TASK INSTRUCTIONS: Reproduce word for word the part of the recipe post below that begins at "Here's my favorite" and ends after "great if available)".

Monday, April 4, 2011

#286_Kung Pao Sauce for Stir Fries

Kung Pao Sauce can be made ahead of time then refrigerated until needed. I like to double the recipe so I always have the sauce ready anytime I want to make stir fries. You can find plenty of different versions for this sauce on the web, there's the authentic Chinese version and Westernized version, but here's my sister's version which I find perfect for my taste. I don't know exactly where this recipe falls under, whether Chinese or Western version, but its the way I like it.

1/4 cup Rice Vinegar
1/4 cup regular soy sauce
1/4 cup light soy sauce
1/2 cup Sweet Chili sauce*
1 Tb. peanut oil or sesame oil
1/8 tsp Chili paste**
Dash of Five Spice Powder
Ground pepper
3 Tbs. cornstarch
dissolved in 1-1/2 cups water

Mix all ingredients in a saucepan.
Cook over medium heat, stirring constantly until thickened,
but pourable, meaning not so thick.

That's it!!
Now you have the Kung Pao Sauce! You can use it on stir fry right away or....

Store sauce in jars or plastic containers and refrigerate for later use.

Recipe for Beef and Brocolli Stirfry with Kung Pao Sauce
coming up....also Kung Pao Chicken.
Notes from MaMely:
Sweet Chili Sauce is the lumpia or egg roll dipping sauce. My favorite brand is "Pantai".
Chili Paste is the bottle pictured on the left. The brand name (I think) is Sambal Oelek. It is very concentrated, so if you're like me, start with just a little bit, about 1/8 of a teaspoon then add some more if you want a spicier sauce.

#285_Fruit Salad with Buko

Fruit Salad with Buko
(Buko is young coconut)

My friend, Lisa made this fruit salad for her dinner party
last weekend and
she sent with me a big bowl of it
so now I have pictures to post here.
I didn't bother to ask her how she made it because
I was pretty sure she made it the same way I do.

It's really good! Thank you, Lisa!!

This is an all-time Filipino favorite dessert and is prepared by combining different kinds of canned and bottled fruits. Some people add some cheese to it, which I don't care for at all.

Here's my favorite fruit combination:
2 cans (15.25 oz. ea.) Fruit Cocktail, well drained
1 bottle Nata de Coco, well drained*
I can Buko, well drained (young coconut)**
Fresh green grapes
Fresh peaches, cubed
(ripe Manila mangoes instead of peaches would be great if available)

For the Fruit Dressing:
Mix 1 can of condensed milk and 1 can of Nestle Cream
then lightly stir in with the fruit.
Chill for several hours before serving.

Here's my husband's favorite Fruit Medley:
Mix and match:

Fresh peaches
Fresh strawberries
Fresh red and green grapes
Fresh raspberries
Fresh cantaloupe
Fresh Honeydew
Fresh bananas
or mix and match any fresh fruits available or in season.
Topped with freshly-whipped cream (heavy cream + sugar)

Another option for Fruit Dressing for fresh fruits:
2 cups fresh orange juice + 2 Tbsps. cornstarch.

SUPPLIED INFORMATION:
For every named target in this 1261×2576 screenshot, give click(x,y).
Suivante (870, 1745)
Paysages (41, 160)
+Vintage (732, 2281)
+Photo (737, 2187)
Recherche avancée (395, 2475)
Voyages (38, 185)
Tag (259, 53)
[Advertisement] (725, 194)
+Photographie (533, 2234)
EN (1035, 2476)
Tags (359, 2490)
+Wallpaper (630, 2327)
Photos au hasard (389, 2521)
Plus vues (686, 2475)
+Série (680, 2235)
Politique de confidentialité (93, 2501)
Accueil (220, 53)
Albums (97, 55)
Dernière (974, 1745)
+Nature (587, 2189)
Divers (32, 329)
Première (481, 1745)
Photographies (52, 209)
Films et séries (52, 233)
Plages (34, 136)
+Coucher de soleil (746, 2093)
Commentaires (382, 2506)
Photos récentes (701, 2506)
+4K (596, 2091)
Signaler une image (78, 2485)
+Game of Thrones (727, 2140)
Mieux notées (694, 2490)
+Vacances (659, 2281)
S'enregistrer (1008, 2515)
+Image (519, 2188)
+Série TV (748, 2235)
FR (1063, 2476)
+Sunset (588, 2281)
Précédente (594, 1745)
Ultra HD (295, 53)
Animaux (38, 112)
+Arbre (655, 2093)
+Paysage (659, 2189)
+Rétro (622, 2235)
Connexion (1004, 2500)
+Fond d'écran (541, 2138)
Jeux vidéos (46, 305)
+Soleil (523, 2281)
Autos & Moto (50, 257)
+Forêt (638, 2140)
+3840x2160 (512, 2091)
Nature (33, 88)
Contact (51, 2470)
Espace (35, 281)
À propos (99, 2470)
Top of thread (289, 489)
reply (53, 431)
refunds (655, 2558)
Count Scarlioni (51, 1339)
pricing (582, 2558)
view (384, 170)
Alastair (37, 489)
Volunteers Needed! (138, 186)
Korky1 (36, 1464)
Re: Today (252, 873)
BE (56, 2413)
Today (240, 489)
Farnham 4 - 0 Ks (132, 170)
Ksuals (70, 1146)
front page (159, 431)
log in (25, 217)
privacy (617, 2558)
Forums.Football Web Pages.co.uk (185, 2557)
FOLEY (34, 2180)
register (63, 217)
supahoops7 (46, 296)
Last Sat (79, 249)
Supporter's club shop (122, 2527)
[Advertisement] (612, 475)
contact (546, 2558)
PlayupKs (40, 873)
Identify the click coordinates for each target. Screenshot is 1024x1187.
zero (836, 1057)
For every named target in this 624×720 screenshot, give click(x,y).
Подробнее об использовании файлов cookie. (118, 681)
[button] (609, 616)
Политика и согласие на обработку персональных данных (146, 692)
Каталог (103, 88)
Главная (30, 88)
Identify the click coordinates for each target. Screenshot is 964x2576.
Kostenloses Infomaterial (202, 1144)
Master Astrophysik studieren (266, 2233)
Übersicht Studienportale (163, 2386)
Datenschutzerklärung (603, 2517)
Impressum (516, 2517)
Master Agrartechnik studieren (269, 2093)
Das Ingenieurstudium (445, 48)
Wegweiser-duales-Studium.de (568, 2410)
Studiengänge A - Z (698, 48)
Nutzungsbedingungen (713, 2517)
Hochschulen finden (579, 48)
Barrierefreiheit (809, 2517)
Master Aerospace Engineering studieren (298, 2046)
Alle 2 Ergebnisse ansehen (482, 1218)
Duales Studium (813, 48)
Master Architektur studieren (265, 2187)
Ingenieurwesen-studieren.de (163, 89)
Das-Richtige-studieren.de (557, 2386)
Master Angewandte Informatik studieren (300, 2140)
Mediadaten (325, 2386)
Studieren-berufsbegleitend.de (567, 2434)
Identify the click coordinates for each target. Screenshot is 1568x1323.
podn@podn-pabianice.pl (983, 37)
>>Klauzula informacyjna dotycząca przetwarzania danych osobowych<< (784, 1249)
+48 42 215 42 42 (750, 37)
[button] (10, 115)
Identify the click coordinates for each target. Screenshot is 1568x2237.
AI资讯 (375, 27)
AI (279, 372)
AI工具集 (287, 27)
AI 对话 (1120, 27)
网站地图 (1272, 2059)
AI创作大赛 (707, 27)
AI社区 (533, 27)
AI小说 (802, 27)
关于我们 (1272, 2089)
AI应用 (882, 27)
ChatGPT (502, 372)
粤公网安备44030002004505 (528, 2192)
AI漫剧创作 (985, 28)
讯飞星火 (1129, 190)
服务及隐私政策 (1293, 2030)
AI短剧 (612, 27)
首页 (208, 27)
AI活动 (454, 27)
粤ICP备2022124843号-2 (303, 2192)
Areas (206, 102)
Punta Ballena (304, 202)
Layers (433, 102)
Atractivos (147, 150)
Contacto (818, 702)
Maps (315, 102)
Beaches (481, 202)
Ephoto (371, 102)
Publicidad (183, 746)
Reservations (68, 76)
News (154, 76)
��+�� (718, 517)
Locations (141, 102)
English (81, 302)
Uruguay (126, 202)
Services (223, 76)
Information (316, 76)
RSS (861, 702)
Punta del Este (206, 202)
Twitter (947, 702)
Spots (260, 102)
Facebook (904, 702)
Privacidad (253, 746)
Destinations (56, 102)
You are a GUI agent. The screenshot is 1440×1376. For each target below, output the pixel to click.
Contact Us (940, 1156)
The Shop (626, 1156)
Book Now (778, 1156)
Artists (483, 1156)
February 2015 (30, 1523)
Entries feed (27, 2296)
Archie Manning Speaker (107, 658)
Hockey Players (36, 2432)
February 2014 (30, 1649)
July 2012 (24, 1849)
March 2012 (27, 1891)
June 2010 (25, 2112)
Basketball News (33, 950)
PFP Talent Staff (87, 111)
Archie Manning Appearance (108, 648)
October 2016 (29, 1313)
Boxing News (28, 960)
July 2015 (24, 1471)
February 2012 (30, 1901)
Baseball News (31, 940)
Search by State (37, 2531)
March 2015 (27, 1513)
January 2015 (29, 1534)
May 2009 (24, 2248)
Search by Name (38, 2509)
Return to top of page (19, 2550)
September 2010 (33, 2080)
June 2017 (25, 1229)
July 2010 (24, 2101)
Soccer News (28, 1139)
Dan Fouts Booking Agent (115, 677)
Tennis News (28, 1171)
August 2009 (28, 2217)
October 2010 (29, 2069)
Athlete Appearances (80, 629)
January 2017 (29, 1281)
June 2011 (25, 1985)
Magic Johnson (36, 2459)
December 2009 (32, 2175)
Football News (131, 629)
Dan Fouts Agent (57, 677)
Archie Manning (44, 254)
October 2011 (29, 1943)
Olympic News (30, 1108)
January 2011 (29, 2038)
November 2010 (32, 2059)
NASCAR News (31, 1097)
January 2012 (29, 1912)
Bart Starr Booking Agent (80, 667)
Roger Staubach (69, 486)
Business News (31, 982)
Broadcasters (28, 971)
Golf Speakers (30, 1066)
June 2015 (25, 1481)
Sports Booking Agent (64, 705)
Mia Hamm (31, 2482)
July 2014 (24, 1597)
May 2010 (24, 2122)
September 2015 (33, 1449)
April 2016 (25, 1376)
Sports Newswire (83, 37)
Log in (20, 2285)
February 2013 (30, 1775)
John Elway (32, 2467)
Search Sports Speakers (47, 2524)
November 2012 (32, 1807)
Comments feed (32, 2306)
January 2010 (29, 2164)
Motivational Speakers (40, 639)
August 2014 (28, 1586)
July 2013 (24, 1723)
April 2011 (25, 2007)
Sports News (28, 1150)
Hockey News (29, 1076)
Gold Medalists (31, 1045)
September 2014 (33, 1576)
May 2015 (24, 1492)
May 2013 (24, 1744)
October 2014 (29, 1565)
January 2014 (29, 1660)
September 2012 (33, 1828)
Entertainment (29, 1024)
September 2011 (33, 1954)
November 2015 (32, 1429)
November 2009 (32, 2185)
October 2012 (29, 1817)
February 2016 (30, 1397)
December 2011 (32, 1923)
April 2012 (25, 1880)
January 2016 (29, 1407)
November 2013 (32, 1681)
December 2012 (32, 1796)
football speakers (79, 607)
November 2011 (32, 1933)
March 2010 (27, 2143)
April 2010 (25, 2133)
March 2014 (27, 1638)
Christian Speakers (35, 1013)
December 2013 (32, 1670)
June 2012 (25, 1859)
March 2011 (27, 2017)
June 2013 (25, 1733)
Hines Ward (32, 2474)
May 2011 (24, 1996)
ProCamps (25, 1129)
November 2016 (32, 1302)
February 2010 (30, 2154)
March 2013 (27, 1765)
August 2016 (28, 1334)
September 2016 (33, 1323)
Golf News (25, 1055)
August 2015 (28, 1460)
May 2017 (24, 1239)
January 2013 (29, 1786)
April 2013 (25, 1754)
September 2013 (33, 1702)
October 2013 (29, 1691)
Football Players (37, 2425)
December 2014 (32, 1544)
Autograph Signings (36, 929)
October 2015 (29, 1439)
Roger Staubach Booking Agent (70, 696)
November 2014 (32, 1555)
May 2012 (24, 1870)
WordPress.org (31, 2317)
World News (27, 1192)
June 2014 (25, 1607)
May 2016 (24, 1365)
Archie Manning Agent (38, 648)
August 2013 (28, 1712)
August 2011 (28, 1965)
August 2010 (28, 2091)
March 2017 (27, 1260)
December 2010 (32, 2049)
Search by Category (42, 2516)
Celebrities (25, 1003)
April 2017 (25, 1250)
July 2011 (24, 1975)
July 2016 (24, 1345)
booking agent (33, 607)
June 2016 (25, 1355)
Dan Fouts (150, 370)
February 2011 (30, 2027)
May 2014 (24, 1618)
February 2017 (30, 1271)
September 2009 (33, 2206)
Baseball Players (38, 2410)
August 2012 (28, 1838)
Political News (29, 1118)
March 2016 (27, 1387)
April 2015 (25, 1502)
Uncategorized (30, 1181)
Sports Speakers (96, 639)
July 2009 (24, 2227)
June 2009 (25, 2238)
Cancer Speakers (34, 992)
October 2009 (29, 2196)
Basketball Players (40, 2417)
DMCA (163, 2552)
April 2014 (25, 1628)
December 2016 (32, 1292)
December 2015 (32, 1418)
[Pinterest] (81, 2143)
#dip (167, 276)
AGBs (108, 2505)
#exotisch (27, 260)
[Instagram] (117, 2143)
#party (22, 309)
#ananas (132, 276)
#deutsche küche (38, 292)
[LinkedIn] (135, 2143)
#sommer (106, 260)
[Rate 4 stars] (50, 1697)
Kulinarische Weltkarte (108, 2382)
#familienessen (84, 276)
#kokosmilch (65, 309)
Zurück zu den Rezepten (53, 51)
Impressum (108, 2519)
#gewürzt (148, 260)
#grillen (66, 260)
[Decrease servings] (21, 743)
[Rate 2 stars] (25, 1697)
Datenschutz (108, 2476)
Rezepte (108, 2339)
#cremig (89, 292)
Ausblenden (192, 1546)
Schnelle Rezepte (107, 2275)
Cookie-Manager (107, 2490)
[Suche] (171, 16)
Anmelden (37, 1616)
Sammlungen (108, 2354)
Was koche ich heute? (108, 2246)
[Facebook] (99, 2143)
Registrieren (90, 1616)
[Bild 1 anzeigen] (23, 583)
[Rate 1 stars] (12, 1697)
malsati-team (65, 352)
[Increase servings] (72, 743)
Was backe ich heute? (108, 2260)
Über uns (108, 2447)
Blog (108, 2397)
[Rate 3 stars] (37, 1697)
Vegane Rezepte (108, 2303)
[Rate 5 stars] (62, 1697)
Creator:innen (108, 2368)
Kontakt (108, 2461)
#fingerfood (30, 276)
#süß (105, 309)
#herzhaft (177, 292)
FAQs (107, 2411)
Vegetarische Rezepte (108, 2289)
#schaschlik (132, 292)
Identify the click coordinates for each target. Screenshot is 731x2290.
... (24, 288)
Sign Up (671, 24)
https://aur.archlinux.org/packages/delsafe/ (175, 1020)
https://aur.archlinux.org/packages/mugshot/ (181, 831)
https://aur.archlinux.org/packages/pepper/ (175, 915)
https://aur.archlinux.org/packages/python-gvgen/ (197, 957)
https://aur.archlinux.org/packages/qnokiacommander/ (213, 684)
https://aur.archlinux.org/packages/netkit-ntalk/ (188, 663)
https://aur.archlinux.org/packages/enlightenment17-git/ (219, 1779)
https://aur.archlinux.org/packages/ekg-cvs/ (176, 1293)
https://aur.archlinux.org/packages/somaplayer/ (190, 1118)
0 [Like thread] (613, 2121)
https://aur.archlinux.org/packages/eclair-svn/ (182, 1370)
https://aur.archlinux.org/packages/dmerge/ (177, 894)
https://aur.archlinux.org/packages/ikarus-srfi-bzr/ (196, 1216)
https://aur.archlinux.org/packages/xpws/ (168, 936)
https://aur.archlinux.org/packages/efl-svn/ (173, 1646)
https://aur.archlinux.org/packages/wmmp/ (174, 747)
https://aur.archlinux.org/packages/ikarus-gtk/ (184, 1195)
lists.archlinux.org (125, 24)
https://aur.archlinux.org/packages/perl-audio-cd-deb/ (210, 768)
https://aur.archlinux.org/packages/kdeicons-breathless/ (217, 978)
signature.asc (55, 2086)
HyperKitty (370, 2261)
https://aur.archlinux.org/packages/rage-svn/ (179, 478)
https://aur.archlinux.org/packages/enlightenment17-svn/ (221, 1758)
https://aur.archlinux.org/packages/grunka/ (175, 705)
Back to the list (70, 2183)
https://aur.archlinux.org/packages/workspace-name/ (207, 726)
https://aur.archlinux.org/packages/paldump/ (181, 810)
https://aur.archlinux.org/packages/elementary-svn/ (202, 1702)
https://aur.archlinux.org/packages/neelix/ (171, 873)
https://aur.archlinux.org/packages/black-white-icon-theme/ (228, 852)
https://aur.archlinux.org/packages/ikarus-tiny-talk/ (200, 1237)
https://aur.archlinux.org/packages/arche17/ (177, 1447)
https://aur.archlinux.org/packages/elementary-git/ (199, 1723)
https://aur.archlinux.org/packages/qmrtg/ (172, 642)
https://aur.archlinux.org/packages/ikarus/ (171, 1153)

SOLVED PROBLEM:
Here's my favorite fruit combination:
2 cans (15.25 oz. ea.) Fruit Cocktail, well drained
1 bottle Nata de Coco, well drained*
I can Buko, well drained (young coconut)**
Fresh green grapes
Fresh peaches, cubed
(ripe Manila mangoes instead of peaches would be great if available)